Just the way i Flux :lewis: It Helps Clean the Lead, Since i started doing this (Fairly recently) I quit Seeing Odd Spots in My Bullets (Like Little Blisters). I push the Paper Towel Down and Stir it Good around the Bottom of the Pot, and Along the Sides. I do this QUICKLY, When i lift the Spoon and The Folded Paper Towel (Costco Brand :)) Pops up on Top, It is hasn’t Charred, it’s Brown, But NOT Charred (Leaving Gunk behind) Like a Wooden Stick will Char. It’s odd how the Folded Paper Towel Works, But it Does For me :lewis:
I can't wait to try using a folded paper towel as a means of fluxing lead. Back when I cast balls for my flintlocks, I used either beeswax, or paraffin wax to flux with. Just dropped about a teaspoons worth into the molten lead, stir the now vigorously smoking wax throughly through the lead, and skim off the dross that floats to the top. The paper towel method seems much easier, and if the paper is not burning, just turning brown, then it won't stink up the place like the wax does.
 
Lewis, what if you eliminate the word Bullet and refer to them as conicals and round balls? They pick up on key words.
 
I cast both muzzleloading round balls and smokeless powder rifle and pistol bullets. I use two different casting pots, a dipper pot (Lee) for the pure lead for roundballs and an RCBS bottom pour furnace for my smokeless powder bullets.
I have had good luck trading alloy with others on another forum. I traded my range scrap/wheel weight lead for smokeless for pure lead for the RB's.
I use both aluminum (Lee) for both RB and smokeless, and Lyman and RCBS molds for smokeless only.
I find Lee molds have a tendency to drop oversized, and that requires them to be run through sizing dies. The Lyman and RCBS tend to drop true to size w/o the need for sizing.

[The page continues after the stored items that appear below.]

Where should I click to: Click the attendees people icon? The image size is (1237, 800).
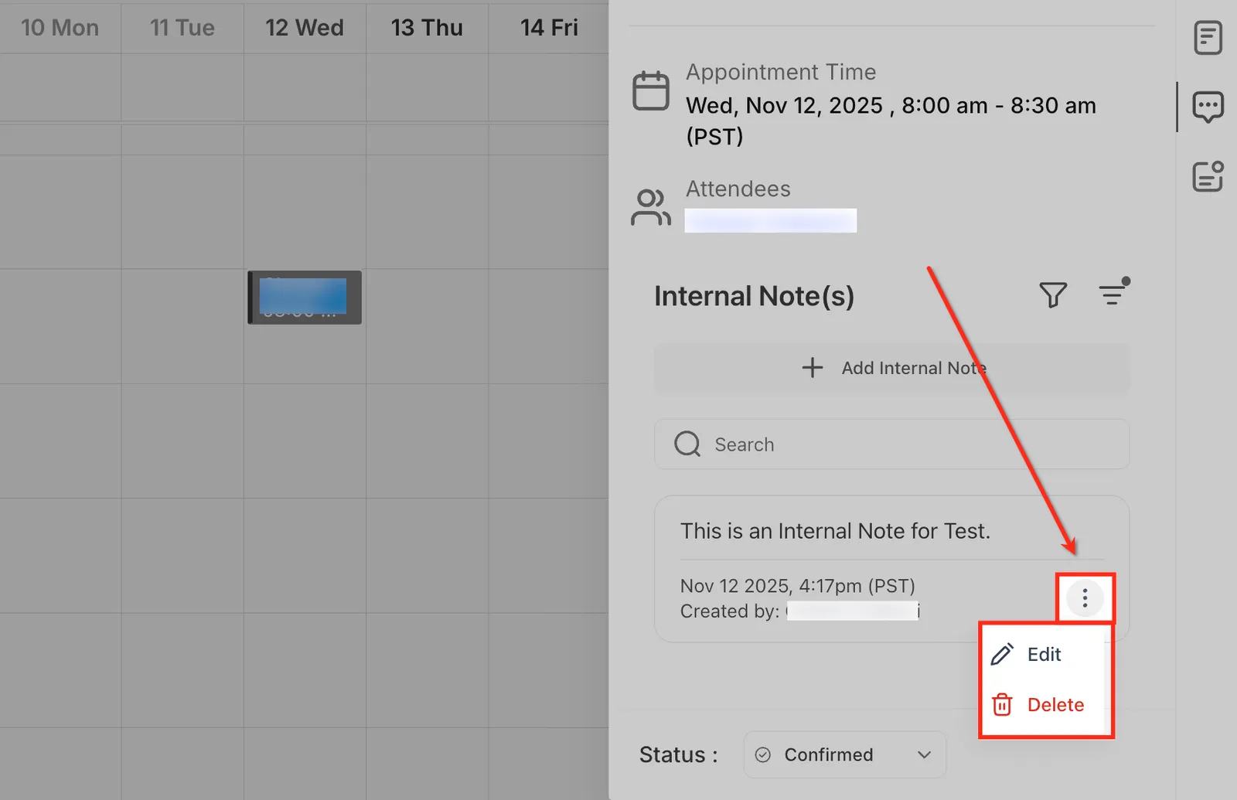click(650, 207)
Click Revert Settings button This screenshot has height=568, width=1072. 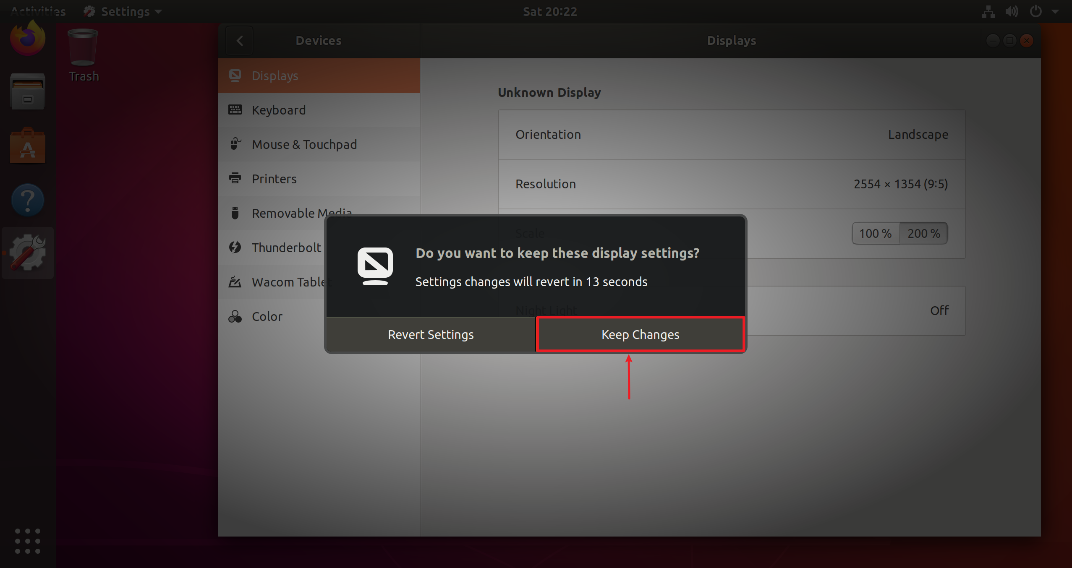430,334
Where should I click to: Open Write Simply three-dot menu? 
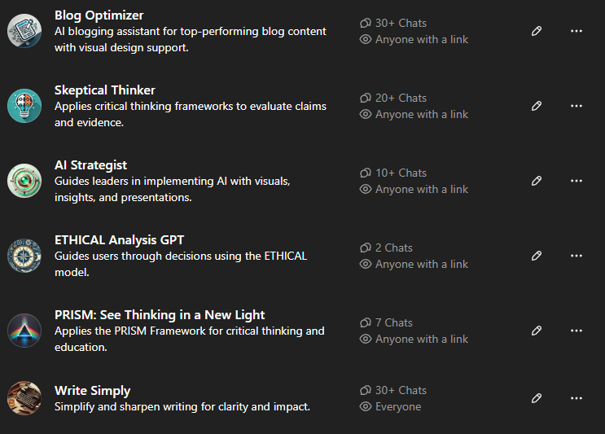pyautogui.click(x=577, y=398)
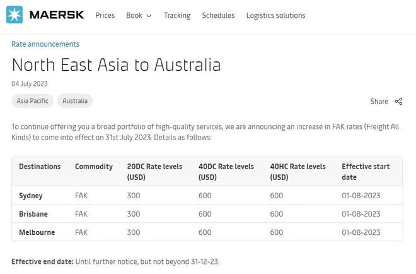
Task: Open the Prices menu item
Action: 105,15
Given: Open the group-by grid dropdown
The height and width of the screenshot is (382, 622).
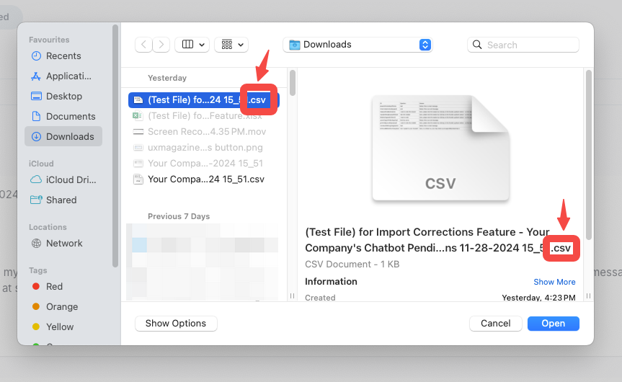Looking at the screenshot, I should (x=231, y=45).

For my smokeless ingots (made mostly from range scrap) I flux the melt with tea candles I buy by the bag from Wally World. This helps to bring the dirt and other crud to the surface where I skim it off. I do this usually 3 times, then pour the liquid lead into muffin tins for cooling and hardening. This usually means I have little dross to skim off the mix when heated in my RCBS furnace. I have considered putting all of my pure lead into my "cooking" LP fryer and doing the same thing since I don't know the makeup of the pure lead ingots. I do know the ingots I have gotten from others are soft, they can easily be dented by a fingernail.
My pure lead mix requires skimming off the top probably every dozen or so pours.
Casting is enjoyable and saves me a ton of money on bullets. Lead bullets are easier on smokeless barrels then jacketed bullets tend to be. I also powder coat with the shake and bake method, it seems to produce little if any leading in my barrels.
 
Well fellas YouTube decided to Remove my Casting Video? I got home this evening from Cutting firewood and This was in my Email, There are several different Bullet Casting Videos on YouTube, I can’t imagine anything in my Video that would have Violated their Firearms Policy? Oh well
Wg8vdpt.jpg
Do you have this posted anywhere else, or as a downloadable file? I've watched it a couple times but still have a lot to learn from it!